> [Given data]
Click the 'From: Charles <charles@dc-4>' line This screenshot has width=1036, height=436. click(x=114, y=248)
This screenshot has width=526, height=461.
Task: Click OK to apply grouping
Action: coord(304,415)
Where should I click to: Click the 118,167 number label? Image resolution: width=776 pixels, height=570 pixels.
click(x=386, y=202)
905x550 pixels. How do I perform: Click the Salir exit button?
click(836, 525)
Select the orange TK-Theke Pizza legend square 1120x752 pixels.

> [Prompt] Starting at the first line, transcribe the material through to the last.

> [Task result]
Click the 'From: Charles <charles@dc-4>' line This screenshot has width=1036, height=436. click(x=114, y=248)
This screenshot has width=526, height=461.
Task: Click OK to apply grouping
Action: coord(304,415)
Where should I click to: Click the 118,167 number label? Image resolution: width=776 pixels, height=570 pixels.
click(x=386, y=202)
905x550 pixels. How do I perform: Click the Salir exit button?
click(836, 525)
Select the orange TK-Theke Pizza legend square 1120x752 pixels.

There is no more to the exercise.